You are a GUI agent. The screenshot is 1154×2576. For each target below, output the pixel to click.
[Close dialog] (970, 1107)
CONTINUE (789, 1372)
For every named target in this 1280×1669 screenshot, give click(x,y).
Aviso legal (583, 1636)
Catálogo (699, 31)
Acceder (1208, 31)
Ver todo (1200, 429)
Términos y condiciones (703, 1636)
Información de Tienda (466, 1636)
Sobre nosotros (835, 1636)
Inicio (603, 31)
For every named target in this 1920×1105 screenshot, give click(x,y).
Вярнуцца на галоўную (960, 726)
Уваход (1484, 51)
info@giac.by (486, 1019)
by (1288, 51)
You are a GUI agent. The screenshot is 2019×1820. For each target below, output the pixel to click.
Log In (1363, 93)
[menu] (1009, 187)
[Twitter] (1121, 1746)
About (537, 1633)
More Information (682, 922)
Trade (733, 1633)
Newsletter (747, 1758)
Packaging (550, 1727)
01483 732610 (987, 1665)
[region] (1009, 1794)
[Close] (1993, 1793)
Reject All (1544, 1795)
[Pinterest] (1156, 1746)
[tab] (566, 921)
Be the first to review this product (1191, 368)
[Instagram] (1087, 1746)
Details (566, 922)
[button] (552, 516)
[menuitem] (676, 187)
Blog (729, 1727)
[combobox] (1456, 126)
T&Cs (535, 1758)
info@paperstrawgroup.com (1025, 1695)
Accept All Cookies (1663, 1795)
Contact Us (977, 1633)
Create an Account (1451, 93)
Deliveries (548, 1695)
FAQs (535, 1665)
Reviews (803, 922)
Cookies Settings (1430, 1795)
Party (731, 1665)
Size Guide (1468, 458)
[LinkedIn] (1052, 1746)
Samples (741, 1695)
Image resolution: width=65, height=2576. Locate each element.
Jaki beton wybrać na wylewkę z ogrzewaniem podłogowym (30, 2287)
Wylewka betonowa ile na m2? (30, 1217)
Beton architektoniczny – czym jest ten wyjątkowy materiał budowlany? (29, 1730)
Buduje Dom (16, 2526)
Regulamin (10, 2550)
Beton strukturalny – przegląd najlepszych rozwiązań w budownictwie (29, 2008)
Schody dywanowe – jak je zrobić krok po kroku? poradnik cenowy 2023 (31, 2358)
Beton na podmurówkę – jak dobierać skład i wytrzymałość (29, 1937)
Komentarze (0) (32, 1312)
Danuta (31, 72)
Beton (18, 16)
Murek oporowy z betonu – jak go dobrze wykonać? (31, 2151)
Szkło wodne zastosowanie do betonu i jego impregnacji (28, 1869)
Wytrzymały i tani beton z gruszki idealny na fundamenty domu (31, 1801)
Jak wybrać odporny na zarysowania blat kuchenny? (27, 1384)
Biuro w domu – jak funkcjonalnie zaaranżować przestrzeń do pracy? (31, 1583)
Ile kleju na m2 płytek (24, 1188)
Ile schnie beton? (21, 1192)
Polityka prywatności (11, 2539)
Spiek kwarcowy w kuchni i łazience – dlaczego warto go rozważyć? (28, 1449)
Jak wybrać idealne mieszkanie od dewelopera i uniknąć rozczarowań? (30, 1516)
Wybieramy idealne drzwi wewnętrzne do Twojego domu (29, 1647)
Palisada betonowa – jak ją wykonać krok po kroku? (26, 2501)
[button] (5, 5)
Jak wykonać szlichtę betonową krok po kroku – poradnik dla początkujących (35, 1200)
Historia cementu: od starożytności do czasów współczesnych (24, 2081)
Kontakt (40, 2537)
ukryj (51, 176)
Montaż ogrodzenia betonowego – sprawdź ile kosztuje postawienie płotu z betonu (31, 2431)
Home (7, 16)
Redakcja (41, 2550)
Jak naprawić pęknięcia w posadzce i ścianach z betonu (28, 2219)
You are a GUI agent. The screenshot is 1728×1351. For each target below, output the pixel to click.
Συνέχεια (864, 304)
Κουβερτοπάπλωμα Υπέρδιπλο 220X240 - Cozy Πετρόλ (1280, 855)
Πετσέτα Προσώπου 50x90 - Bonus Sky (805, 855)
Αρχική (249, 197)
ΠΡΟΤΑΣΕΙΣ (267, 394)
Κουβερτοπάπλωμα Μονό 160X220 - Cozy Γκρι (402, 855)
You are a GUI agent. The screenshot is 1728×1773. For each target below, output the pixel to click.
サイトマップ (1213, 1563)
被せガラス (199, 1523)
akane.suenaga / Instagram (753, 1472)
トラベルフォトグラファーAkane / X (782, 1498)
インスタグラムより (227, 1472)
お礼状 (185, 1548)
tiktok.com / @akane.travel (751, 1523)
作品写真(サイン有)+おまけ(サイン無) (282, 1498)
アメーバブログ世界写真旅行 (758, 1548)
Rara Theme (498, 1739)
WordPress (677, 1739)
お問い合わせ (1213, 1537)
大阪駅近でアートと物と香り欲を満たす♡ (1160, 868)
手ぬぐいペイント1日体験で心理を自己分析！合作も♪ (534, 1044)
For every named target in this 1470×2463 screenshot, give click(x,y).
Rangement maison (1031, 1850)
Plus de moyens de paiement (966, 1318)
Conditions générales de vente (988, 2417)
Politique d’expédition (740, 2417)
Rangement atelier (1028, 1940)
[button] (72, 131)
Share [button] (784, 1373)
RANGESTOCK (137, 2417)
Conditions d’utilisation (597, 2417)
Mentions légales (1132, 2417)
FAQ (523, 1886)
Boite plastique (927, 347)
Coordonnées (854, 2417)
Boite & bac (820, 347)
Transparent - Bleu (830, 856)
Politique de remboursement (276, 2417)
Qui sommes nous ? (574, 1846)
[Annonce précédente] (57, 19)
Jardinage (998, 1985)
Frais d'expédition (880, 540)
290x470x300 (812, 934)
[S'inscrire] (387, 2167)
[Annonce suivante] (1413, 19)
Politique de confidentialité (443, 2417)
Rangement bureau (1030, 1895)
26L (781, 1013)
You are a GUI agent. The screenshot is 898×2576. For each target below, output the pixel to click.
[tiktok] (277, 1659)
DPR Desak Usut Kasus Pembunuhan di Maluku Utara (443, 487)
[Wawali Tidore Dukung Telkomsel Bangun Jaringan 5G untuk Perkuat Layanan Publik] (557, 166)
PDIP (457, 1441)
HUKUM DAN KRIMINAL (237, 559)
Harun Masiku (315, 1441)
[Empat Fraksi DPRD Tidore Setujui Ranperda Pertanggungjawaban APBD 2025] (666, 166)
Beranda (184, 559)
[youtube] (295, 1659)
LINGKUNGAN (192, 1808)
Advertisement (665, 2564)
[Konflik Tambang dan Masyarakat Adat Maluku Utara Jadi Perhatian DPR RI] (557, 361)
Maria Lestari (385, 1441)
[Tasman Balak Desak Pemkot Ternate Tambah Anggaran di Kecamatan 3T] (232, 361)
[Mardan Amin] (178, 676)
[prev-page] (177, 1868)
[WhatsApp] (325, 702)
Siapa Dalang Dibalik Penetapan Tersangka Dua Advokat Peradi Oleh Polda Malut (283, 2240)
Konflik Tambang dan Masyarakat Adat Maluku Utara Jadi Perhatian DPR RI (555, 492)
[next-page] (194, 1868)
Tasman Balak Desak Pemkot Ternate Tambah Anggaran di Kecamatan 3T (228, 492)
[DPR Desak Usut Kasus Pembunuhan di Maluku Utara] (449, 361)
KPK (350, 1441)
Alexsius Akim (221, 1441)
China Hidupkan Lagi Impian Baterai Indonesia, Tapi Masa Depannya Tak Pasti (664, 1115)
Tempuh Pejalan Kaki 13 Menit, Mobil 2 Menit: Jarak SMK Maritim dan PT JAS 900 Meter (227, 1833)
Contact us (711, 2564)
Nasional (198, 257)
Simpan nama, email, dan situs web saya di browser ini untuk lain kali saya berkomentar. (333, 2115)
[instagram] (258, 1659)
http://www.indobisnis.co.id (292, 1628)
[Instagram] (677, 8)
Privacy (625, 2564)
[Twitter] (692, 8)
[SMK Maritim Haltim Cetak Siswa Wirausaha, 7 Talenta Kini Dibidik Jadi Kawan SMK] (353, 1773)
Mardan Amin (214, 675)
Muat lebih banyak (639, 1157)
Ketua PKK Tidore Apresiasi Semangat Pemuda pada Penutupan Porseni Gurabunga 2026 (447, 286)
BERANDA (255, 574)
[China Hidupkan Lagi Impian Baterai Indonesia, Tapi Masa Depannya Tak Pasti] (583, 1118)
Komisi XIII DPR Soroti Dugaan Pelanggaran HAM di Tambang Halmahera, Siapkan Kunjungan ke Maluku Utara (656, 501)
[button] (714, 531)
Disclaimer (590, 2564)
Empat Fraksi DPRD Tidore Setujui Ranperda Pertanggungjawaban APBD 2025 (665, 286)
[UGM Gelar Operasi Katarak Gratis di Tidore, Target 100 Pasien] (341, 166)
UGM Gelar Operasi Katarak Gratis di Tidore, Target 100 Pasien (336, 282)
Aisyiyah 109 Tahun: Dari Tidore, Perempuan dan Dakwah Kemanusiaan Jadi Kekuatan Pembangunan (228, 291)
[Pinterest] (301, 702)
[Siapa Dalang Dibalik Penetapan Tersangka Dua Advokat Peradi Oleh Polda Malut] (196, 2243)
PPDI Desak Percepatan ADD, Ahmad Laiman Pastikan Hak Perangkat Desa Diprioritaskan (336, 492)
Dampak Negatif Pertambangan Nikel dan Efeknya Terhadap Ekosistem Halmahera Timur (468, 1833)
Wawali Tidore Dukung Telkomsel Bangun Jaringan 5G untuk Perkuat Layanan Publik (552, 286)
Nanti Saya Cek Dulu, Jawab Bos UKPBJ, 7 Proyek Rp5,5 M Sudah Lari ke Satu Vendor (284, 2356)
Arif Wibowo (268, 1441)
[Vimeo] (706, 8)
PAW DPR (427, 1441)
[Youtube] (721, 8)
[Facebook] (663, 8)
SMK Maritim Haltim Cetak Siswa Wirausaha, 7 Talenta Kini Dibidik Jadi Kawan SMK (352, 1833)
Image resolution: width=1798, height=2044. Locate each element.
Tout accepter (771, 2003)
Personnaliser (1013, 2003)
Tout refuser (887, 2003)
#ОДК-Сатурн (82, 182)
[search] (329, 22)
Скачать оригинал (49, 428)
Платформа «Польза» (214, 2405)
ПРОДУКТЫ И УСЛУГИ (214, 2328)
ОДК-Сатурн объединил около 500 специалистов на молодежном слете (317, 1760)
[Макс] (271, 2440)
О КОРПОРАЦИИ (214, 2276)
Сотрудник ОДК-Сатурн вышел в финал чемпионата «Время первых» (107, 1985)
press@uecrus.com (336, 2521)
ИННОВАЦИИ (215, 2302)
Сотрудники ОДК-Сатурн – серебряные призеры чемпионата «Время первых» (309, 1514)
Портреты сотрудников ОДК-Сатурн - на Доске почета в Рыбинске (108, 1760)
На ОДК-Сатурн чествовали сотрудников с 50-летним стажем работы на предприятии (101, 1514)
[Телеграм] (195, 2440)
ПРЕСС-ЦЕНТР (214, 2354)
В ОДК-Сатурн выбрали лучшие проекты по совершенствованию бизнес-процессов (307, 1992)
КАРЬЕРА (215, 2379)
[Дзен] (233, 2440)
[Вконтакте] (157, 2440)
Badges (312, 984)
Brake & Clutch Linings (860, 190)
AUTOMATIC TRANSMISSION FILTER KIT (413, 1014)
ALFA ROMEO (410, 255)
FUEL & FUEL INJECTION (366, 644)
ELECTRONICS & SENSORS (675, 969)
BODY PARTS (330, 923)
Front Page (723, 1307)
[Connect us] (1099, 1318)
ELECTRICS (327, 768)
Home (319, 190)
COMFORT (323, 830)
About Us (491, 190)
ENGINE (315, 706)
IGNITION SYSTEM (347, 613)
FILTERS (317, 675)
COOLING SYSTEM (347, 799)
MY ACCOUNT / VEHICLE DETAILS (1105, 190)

____

### WORK ITEM
Beginning with the line containing "PAW DPR (427, 1441)" and ending with the line containing "ОДК-Сатурн объединил около", extract those lines exactly from the listing above, and only those.

### YOUR RESPONSE
PAW DPR (427, 1441)
[Youtube] (721, 8)
[Facebook] (663, 8)
SMK Maritim Haltim Cetak Siswa Wirausaha, 7 Talenta Kini Dibidik Jadi Kawan SMK (352, 1833)
Image resolution: width=1798, height=2044. Locate each element.
Tout accepter (771, 2003)
Personnaliser (1013, 2003)
Tout refuser (887, 2003)
#ОДК-Сатурн (82, 182)
[search] (329, 22)
Скачать оригинал (49, 428)
Платформа «Польза» (214, 2405)
ПРОДУКТЫ И УСЛУГИ (214, 2328)
ОДК-Сатурн объединил около 500 специалистов на молодежном слете (317, 1760)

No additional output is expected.